Estou perplexo. Sinto-me absolutamente pequeno nesse momento. Tenho vergonha de ter tamanha ignorância. Ele prossegue enfático:

“Tuas ilusões e anseios desmedidos é que te podem frustrar. Volto pra te lembrar da tua humanidade e de toda a satisfação que se pode alcançar dentro desta condição limitada. Todo o resto pode te mentir, eu apenas trago a verdade.”

E a verdade liberta! Esse entendimento aniquila todo o peso que eu estava sentindo. A forma horrorosa que eu via nele transmutou-se numa beleza tenaz. Lembrar de ser apenas humano, nada mais. A certeza da finitude é uma benção. Sou tomado por uma sensação de relaxamento, prazerosa, às beiradas do sono.

“Descanse, eu logo vou. Estou só de passagem. Você também.”

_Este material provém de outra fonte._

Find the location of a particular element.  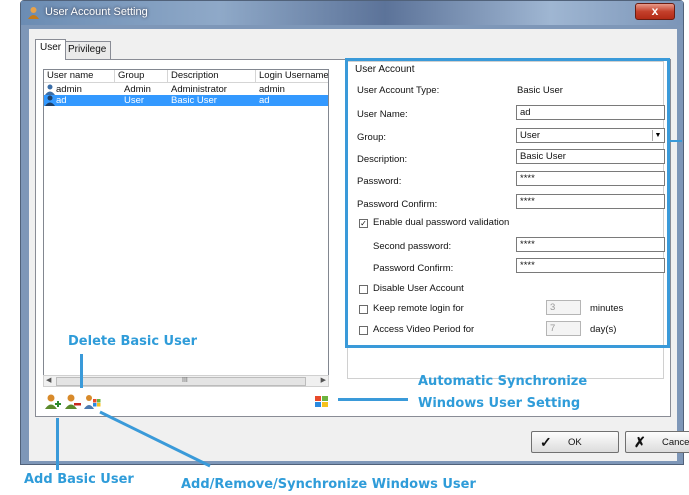

scroll-left-icon: ◀ is located at coordinates (48, 381).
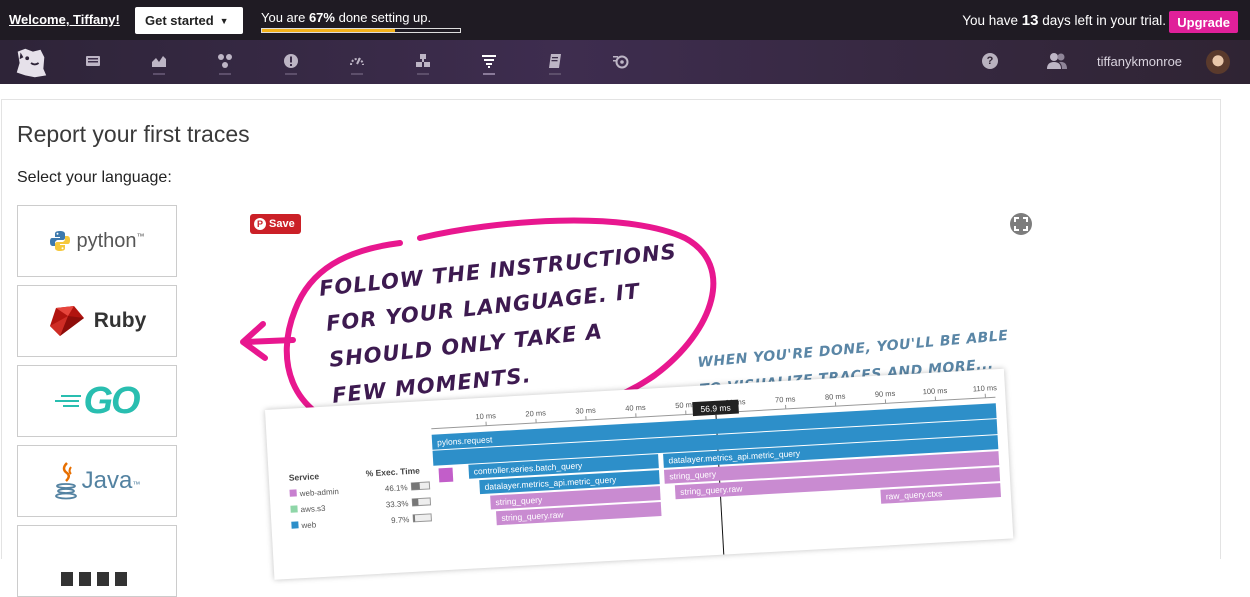  I want to click on welcome-link: Welcome, Tiffany!, so click(64, 20).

Vejo o fio de areia escorrendo continuamente na ampulheta sobre a mesa. A pergunta me transborda pela boca:

“Ainda tenho tempo?”

“Talvez. Não o desperdice mais.”

Minhas pálpebras pesam, não há como resistir a corrente de tranquilidade que me invade. Não há por que resistir. A última coisa que ainda consigo ouvir antes de desligar completamente, é carregada de um sotaque peculiar, em tom jocoso:

“Carpe Diem...”


[Meu abraço faterno a todos aqueles que estão passando ou vão passar em breve pelo retorno de Saturno.]